Velvety green ume, perhaps the quintessential Japanese fruit, appear in early summer. Although generally referred to in Western languages as the Japanese plum, the ume is actually a variety of apricot.

A fresh, plump ume looks very sweet but is actually extremely sour and is seldom eaten raw (and probably never twice). Instead, it is cured in salt and then dried in the sun for several days to create wrinkled pink umeboshi.

First, ume are pickled in tubs of salt. Weights are placed on the fruit in the tubs, and after about 20 days the fruit is removed and spread out on mats under the sun. This process is repeated several times, and finally red shiso (perilla) leaves are added to the tubs to add fragrance and a soft reddish colour. The end result - umeboshi - can be kept for several years; in fact, the older they get, the more mellow and nuanced their flavour.

The umeboshi has been highly valued from ancient times for its medicinal properties. The fruit has the reputation of being germicidal, and is thus placed with rice in bento (box lunches) to prevent spoiling. In any case, it perfumes the rice and is delicious.

It is very high in vitamin C, and so traditionally it is said that eating one umeboshi a day is said to ensure good health by stimulating the appetite and aiding digestion. Its also considered an effective remedy against fatigue. On New Year's Day, an umeboshi is placed in the first morning's tea to assure good health all year long.

It also conveys an interesting tang to cool or warm saké.

[Excerpts from a dataset]

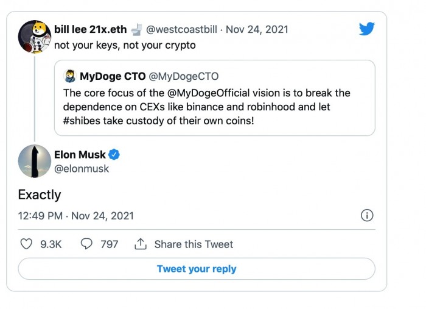
Task: Click Elon Musk's verified badge
Action: tap(114, 155)
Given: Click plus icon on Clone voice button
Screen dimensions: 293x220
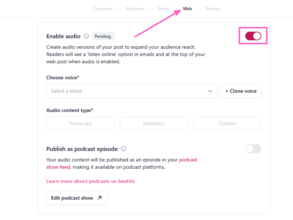Looking at the screenshot, I should [227, 91].
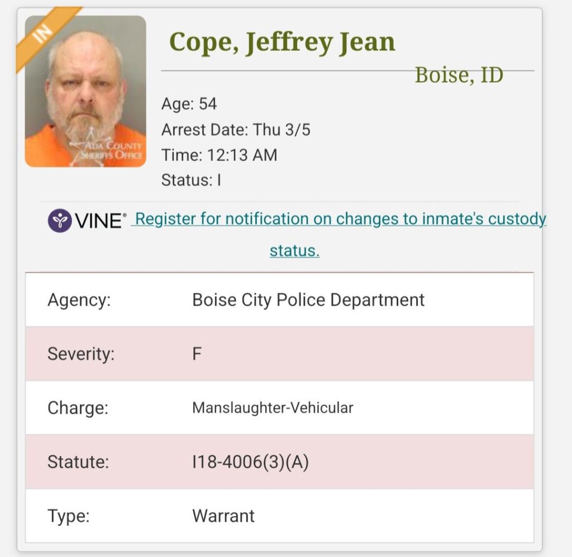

### [Exercise]
Please copy the text about ume between "Velvety green ume, perhaps" and "variety of apricot.", inclusive.

### [Result]
Velvety green ume, perhaps the quintessential Japanese fruit, appear in early summer. Although generally referred to in Western languages as the Japanese plum, the ume is actually a variety of apricot.